* What the task asks *
Carry on the profile of Digital Outreach Trainer Christine Bainbridge from the point where it ends.

* Quoted passage *

DOT Story: Christine Bainbridge
Christine Bainbridge is an e-Communications student at The Sheffield College and a Level 3 accredited DOT (Digital Outreach Trainer) who has just started as an eMentor, advising and guiding other DOTs online. While she has experienced frustrations and setbacks during her journey on the DOTs scheme, she has discovered that it’s a model which brings generations of the community together, and it has given her a chance for positive personal reflection.
A PA and secretary for many years, Christine is used to a busy and demanding working life. Having worked in charity administration and Sheffield City Council, following a serious illness Christine suddenly found she was unable to work in the way she had before. “I was shellshocked, and I was looking for something that I could do and found the e-Communications course at Sheffield College. It was another student on the course who sent details about the DOTs scheme around. I’ve always liked helping people with computers and technology, and I was looking for different ways to stay busy, so I got involved.
“Not long after this, I went away for three months to stay in Suffolk. I became friends with the landlady of the local pub, and she wanted to start using a computer because her son was going on an around-the-world trip and she wanted to be able to stay in touch with him. She could only really do Word and Excel, she didn’t have any idea about the internet or anything else she could do. So I spent a lot of time helping her get set up – getting her online, setting up an email account and moving onto Skype so she could talk to her son when he went away. She has family in Ireland as well, and now she’s on Facebook and Twitter and she can keep up with everybody.”
This extended period of help provided her with the experience she needed for the DOTs scheme: “That’s basically how I started, though I found the actual recording of my examples frustrating at times – I just found it difficult to record everything under the right category. My eMentor through the process, Sue Harpham, was very patient with me and guided me along the whole time.”
Christine found further opportunities to help closer to home in Greenhill, Sheffield, where an elderly neighbour wanted to find a way of preserving her memories of the area. “She was eighty-two at the time, and she had a lot of very old photographs of the village dating from the 1920s. So I helped her scan the photos and make an online album from them, which she could send to her sister in Canada. And because she told her friends at the luncheon club, and they all had things they wanted to do as well, I found myself helping them with lots of different things. Some of them want to track down old army friends, and others want to get on ‘this Facebook thing’, so they can keep up with their children and grandchildren more regularly. They phone me sometimes, and pass the phone around asking questions.

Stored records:
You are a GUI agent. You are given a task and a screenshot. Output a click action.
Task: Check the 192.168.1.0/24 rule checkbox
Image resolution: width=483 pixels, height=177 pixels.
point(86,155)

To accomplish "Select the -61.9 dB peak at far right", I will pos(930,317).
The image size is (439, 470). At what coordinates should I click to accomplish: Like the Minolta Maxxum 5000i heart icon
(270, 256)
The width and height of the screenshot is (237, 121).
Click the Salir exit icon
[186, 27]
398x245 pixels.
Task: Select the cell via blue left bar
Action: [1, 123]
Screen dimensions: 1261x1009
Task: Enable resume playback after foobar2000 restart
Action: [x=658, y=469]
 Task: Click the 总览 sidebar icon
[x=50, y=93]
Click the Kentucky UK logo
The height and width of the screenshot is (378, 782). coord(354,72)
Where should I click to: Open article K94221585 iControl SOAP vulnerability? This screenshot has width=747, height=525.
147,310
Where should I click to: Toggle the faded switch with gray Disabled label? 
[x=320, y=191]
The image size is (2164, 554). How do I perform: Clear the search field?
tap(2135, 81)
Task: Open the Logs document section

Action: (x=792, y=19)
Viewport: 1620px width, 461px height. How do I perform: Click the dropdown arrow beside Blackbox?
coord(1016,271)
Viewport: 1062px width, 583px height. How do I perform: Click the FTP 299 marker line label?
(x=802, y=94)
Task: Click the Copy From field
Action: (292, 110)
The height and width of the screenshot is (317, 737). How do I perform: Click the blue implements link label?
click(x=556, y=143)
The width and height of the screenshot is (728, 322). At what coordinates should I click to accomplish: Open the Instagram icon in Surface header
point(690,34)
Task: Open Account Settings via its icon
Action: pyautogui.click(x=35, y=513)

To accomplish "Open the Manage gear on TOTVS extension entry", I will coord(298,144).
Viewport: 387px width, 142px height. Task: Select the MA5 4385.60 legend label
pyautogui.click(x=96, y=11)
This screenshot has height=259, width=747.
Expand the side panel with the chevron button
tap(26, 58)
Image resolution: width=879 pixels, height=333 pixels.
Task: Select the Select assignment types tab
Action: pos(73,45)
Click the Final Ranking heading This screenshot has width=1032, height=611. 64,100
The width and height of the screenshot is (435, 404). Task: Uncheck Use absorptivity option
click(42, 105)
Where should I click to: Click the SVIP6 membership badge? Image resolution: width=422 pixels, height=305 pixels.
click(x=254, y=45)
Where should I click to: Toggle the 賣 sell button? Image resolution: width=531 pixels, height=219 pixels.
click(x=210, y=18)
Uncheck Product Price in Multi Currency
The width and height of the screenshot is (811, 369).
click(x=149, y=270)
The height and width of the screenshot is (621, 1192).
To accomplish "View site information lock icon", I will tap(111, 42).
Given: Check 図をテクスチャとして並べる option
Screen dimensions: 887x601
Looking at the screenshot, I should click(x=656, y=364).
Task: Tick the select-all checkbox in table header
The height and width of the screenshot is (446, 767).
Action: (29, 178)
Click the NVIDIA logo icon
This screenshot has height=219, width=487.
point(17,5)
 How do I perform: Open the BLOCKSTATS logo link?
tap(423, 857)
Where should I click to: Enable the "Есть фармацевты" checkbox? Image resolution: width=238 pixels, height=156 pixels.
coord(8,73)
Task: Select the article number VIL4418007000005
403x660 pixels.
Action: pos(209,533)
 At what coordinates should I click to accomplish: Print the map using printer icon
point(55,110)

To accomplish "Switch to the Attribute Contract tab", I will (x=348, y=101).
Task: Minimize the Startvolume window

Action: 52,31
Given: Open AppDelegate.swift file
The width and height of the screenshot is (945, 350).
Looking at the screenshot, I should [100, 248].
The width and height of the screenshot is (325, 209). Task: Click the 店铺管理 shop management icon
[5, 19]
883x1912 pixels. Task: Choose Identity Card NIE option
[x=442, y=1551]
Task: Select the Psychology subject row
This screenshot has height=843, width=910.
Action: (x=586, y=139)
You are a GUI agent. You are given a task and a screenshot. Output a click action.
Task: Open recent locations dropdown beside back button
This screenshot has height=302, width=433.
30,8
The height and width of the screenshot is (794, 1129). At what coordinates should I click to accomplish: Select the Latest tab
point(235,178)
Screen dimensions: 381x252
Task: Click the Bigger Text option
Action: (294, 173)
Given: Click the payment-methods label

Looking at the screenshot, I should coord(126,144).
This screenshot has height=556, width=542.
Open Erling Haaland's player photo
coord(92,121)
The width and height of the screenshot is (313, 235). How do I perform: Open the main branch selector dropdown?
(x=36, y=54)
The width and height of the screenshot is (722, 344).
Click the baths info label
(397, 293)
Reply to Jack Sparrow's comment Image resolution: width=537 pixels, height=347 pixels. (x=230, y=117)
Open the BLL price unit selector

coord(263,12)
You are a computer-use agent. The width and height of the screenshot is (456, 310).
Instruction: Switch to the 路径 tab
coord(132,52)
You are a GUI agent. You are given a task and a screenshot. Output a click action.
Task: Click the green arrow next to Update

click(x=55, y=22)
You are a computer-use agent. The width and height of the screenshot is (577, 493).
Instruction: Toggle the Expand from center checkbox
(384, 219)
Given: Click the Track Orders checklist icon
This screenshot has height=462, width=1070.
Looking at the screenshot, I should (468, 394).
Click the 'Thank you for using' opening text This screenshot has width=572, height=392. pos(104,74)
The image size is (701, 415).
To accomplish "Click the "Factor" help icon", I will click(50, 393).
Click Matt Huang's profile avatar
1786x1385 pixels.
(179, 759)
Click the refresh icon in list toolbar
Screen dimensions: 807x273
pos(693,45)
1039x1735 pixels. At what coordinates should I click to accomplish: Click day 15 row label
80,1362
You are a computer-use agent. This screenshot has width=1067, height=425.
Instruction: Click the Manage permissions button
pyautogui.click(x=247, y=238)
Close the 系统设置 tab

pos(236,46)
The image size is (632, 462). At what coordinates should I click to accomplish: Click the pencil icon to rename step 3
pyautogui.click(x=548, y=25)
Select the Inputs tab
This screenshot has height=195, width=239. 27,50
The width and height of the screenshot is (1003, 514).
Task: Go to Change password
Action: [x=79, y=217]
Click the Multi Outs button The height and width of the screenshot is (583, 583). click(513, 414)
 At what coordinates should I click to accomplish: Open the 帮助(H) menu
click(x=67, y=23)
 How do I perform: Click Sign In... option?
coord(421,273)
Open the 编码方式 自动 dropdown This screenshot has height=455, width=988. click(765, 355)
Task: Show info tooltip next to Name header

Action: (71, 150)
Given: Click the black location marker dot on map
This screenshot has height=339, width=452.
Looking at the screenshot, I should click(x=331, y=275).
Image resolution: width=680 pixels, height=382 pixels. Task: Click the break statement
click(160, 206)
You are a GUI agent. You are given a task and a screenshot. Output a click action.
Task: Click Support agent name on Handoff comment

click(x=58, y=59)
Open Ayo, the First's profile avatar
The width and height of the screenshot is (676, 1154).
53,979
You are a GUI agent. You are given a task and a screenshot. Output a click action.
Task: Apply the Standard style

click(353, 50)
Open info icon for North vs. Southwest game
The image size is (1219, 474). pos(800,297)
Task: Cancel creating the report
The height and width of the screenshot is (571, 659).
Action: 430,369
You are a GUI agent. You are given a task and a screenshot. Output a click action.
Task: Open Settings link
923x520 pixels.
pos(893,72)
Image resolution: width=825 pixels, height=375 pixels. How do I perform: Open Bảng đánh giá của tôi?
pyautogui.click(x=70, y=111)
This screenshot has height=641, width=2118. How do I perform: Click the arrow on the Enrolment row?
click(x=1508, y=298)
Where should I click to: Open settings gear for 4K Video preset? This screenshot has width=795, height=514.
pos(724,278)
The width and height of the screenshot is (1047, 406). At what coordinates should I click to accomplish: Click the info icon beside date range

* Output of the exercise *
“A lot of older people are realising that they need to get online to stay connected to everything. And because some of them can’t get out as much as they would like, being online helps them stay connected to everything and means they feel less isolated.”
Although she’s been a computer user since the 1980s, Christine still finds many things she doesn’t know about: “Like when I needed some software to put together the photo album. I used the DOTs community forum to find links to free imaging software and tutorials and ended up finding exactly what I needed.
Having achieved Level 3 accreditation, Christine has now become an eMentor herself, someone who advises and guides other DOTs. She has achieved this by working through the eMentors toolkit provided by the DOTs scheme. “It’s rewarding to help other people get on. Being a DOT has been such a positive experience when I look back on it, even though the process at times was frustrating. Because before I would just do something and forget about it, now I have a record of it in my online DOT diary, and because that’s such a good thing I just want to continue doing that.
“Helping someone out makes you feel good about yourself, and now I can help people going through the DOTs scheme who are in need of guidance. I believe that the more people who are able to help others to improve their skills and join the digital age is something worth doing, and by helping a trainee DOT I’m doing my bit.”